--- START OF TEXT ---

As a child, Katarina Love knew the Morozovsky district and was familiar with its story. “In Tver there are lots of beautiful buildings and nice restaurants and bars. But to see the real Tver you must go to Morozovsky town”. It was not until she found herself living in similar conditions that she took a closer look at the slums in her work as an artist. In a fit of optimism, she spent all her savings on buying a room in a run-down former dormitory building and found out later that it was impossible to sell. So, for seven years she lived in this one room together with her husband and child, cramped further by the dismantled parts from her art installations. But the experience taught her to find beauty in the most unlikely of places. She gradually got to know people who lived in the Morozov Barracks chatting with them on benches in the courtyard or by the children’s sand pits and they invited her into their rooms. They wanted her to show others how they live, something which made the artist uneasy.

In her photographic work and videos there are no images of people. Her approach is spiritualistic rather than documentary. She speaks with pathos about a ‘Way of Hope’ as the only exit strategy. She shares the apocalyptic premonitions of a slum dweller, who professes when falling asleep not to know if they will wake up in the morning. There is one inhabitant of the spaces she captures through her lens, her alter ego: an artist’s wooden mannequin. This androgynous mannequin is bare and vulnerable, its body covered with scars and tattoos. She replaces the real inhabitants of the slums with this little figure who becomes their advocate and voice. The mannequin bathes in a discarded bathtub or sits wistfully on the stairs. This motionless, rigid figure finds beauty in these derelict yet densely populated spaces.

--- END OF TEXT ---

- **WRITTEN EXERCISE**: Continue the passage about Katarina Love and the Morozov Barracks from its last sentence.

--- START OF EXCERPTED DATA ---

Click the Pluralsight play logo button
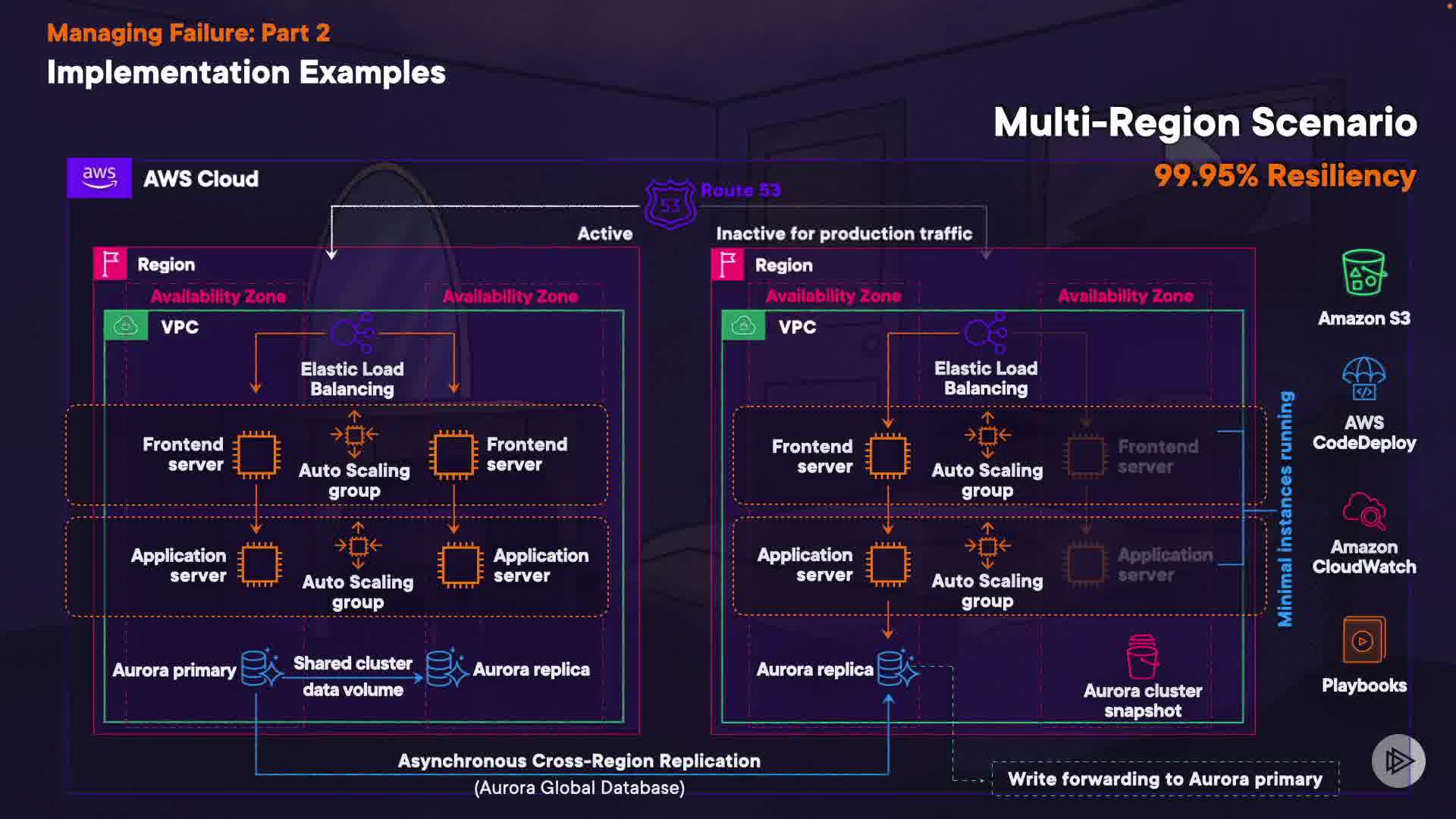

--- END OF EXCERPTED DATA ---
--- START OF EXCERPTED DATA ---

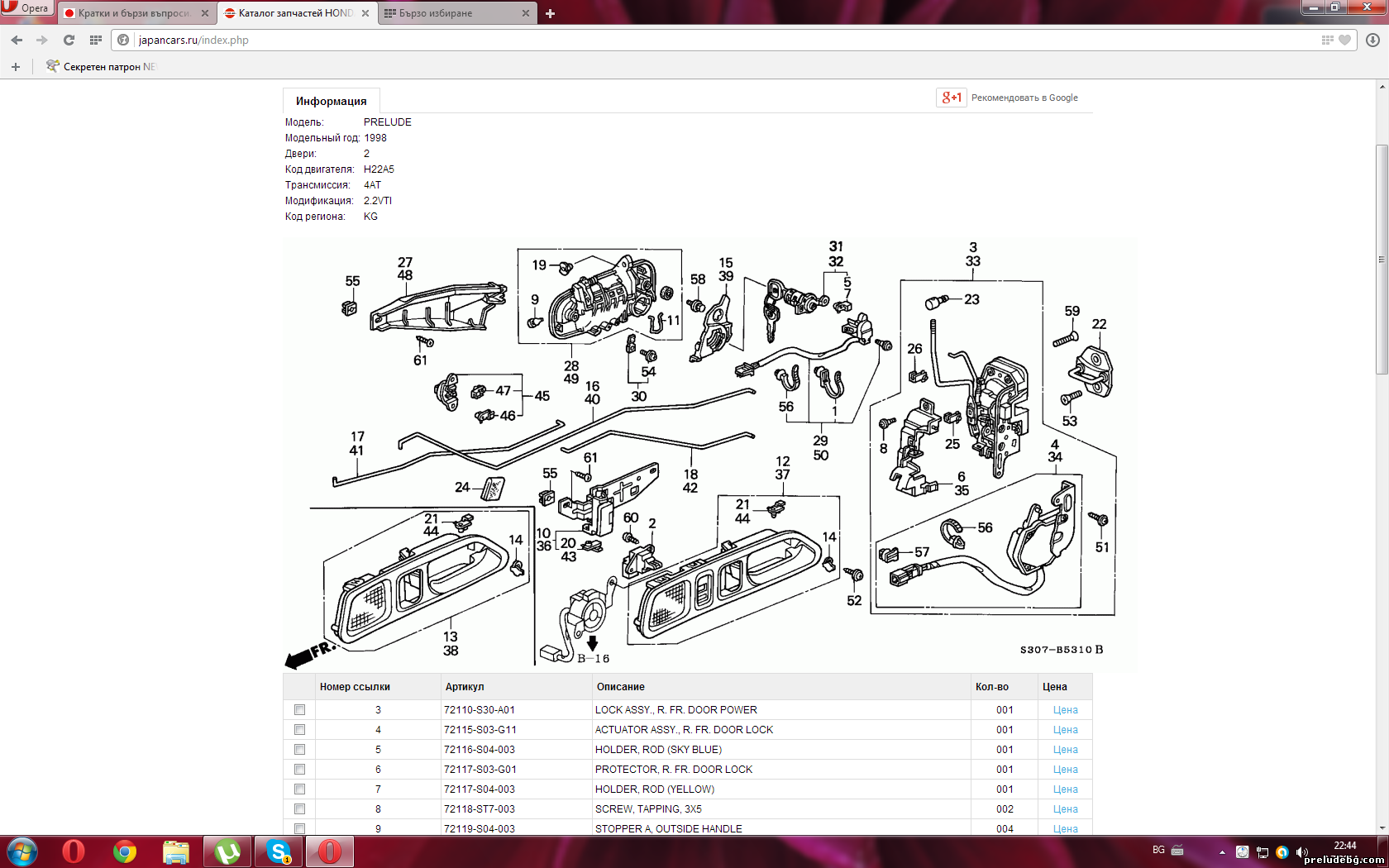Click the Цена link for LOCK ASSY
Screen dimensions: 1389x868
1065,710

--- END OF EXCERPTED DATA ---

- **FINAL ANSWER**:
Ultimately her art is about people not places. “It is easy to blame it all on the people, to say they should try harder, get an education, start a career, break out of the squalid conditions”, the artist says. “But for mental and psychological reasons, this lifestyle is unsurmountable”. She sees beyond the tragedy. There is mutual support in the barracks as well as the bad side of capitalism. “People put locks on their fridges and their toilets, but there are others who form communities that cook together in a communal kitchen or plant common indoor gardens”. Her art project includes ephemeral sand-and-salt abstract pictures made on the floor, videos and the mannequin itself and its scope reaches beyond the walls of the Morozovsky slum for there are smartphone snapshots taken by her friends in Nizhny Novgorod, other Russian cities and even a few images from abroad. She does not tell you where each one was taken and you cannot guess – the plague of desolation and neglect is universal. In the end, the artist left her own slum. She moved with her family to a village just outside Tver, “where moose run down the streets and there are remains of burned-down houses”. There is no end to dystopia.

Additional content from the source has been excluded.